— Data to use —

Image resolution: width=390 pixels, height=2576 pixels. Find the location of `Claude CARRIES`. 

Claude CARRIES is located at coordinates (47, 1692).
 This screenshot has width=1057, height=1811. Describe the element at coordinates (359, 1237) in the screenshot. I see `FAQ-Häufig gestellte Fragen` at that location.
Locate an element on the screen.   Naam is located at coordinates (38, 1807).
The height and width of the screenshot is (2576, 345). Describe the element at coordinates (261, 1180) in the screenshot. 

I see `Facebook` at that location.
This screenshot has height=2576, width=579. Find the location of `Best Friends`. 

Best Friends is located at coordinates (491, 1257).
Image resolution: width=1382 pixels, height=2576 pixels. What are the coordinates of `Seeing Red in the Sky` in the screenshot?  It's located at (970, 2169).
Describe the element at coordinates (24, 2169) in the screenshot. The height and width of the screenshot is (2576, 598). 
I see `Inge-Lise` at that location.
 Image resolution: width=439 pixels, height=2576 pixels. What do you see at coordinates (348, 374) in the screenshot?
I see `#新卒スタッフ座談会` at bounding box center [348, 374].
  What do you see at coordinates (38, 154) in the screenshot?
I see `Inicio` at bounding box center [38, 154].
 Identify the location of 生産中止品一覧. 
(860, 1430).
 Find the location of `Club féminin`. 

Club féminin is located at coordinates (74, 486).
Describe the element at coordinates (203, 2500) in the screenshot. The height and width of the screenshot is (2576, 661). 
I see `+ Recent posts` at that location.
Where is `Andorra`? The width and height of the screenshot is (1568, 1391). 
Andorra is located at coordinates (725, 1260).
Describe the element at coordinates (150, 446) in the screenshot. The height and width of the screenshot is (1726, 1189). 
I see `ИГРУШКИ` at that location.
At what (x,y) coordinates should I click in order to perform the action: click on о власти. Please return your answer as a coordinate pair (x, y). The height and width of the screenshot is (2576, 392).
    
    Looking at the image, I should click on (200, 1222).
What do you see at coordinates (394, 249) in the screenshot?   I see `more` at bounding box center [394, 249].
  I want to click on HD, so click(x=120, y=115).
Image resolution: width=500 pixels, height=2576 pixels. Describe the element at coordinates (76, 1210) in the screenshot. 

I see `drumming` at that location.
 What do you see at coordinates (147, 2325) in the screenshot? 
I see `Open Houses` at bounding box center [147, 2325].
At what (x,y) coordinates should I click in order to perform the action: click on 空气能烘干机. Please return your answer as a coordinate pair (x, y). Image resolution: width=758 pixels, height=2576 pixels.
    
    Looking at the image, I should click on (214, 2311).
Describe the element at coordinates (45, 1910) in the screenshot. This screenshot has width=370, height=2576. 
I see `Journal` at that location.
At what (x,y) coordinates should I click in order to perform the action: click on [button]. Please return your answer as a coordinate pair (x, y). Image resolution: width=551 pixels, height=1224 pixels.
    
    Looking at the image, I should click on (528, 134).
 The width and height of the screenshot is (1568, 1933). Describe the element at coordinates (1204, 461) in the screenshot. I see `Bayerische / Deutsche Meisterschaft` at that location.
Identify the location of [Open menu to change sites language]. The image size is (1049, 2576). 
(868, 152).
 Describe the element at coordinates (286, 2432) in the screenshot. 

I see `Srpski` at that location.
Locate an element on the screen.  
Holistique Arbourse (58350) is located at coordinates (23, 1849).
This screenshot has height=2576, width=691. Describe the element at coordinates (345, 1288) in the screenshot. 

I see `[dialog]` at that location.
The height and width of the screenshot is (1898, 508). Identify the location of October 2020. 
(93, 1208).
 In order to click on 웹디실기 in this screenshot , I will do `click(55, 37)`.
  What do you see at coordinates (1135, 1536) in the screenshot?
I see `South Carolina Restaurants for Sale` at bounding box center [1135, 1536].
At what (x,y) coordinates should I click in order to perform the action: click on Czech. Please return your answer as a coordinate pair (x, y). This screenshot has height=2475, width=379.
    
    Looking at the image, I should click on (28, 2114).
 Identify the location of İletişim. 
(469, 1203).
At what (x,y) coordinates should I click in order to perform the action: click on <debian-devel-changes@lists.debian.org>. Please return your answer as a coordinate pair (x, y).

— What the task requires —
Copy out the entries above word for word, beginning at the line that contains "This screenshot has height=2576, width=691." and stopping after the line that contains "In order to click".

— Output —
This screenshot has height=2576, width=691. Describe the element at coordinates (345, 1288) in the screenshot. 

I see `[dialog]` at that location.
The height and width of the screenshot is (1898, 508). Identify the location of October 2020. 
(93, 1208).
 In order to click on 웹디실기 in this screenshot , I will do `click(55, 37)`.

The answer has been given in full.